If further studies in neuronal cell lines and in vivo models of AD and tauopathies confirm the importance of these kinases in disease pathology, they would represent novel targets for disease-modifying treatments for AD.

The study is published in BMC Genomics.

Cancer stem cells (CSCs) have been identified in a variety of tumour types, including breast tumours, and have been proposed to be responsible for recurrence, resistance to chemotherapy and, perhaps, metastasis of cancers. Targeting of these CSCs in the treatment of cancer is therefore of great interest. The ability of the ionophore antibiotic, salinomycin, to kill breast tumour CSCs was recently reported and now collaborators from the University of Michigan Comprehensive Cancer Center and the Centre de Recherche en Cancérologie de Marseille have identified a new potential drug target.

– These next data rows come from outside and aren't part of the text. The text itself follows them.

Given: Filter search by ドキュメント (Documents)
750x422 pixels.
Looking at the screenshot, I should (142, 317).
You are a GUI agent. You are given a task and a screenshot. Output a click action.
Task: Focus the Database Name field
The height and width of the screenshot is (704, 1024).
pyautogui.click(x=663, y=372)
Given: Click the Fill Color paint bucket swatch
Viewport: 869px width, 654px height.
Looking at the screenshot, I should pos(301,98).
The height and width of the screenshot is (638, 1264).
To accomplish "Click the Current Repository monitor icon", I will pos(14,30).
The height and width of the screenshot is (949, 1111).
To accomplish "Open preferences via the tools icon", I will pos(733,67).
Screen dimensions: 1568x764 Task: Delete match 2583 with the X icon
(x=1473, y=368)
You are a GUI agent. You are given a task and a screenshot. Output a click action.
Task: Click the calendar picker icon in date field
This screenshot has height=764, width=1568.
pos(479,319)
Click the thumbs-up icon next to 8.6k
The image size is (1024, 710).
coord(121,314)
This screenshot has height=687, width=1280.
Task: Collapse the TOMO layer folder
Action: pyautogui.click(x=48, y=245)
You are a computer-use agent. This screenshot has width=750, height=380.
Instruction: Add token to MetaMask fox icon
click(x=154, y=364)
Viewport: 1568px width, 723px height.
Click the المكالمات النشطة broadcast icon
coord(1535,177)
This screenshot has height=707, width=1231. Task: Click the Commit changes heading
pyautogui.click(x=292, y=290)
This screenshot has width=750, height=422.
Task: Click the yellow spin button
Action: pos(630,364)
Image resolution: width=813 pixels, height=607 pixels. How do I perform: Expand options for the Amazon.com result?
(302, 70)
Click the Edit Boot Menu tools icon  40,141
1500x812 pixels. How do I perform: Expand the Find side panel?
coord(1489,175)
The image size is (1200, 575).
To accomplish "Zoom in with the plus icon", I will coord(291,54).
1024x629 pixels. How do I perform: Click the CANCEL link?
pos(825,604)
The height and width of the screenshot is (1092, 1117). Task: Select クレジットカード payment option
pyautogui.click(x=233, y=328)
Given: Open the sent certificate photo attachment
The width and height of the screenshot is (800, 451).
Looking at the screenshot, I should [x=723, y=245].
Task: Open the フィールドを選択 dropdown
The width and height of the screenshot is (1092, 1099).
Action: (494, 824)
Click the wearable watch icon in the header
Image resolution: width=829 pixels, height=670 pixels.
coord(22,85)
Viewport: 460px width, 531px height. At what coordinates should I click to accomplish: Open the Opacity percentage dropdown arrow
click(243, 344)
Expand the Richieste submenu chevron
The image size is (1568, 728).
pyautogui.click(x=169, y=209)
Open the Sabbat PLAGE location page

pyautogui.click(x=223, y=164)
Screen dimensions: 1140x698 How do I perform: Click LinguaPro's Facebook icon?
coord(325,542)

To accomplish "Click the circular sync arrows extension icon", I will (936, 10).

In this latest study the team identified overexpression of CXCR1, the receptor for interleukin-8 (IL-8), by the CSC subpopulation in a breast cancer cell line. Furthermore, addition of recombinant IL-8 increased the CSC population and enhanced the propensity for invasion. Conversely, use of CXCR1-blocking antibodies or repertaxin, a small-molecule CXCR1 antagonist, selectively depleted the breast CSCs both in vitro and in murine xenograft models.

CXCR1 blockade also induced massive apoptosis in bulk tumour cells, mediated by FASL/FAS signalling. The effects on CSC viability as well as FASL production were mediated by the focal adhesion kinase/AKT/forkhead transcription factor FKHRL1 (FAK/AKT/FOXO3A) pathway. Importantly, administration of repertaxin reduced tumour growth and the development of systemic breast cancer metastasis in NOD/SCID mice.

The authors of the study, published in the Journal of Clinical Investigation, suggest blockade of CXCR1 as a novel target for depletion of CSCs, potentially enhancing the efficacy of chemotherapeutic regimes.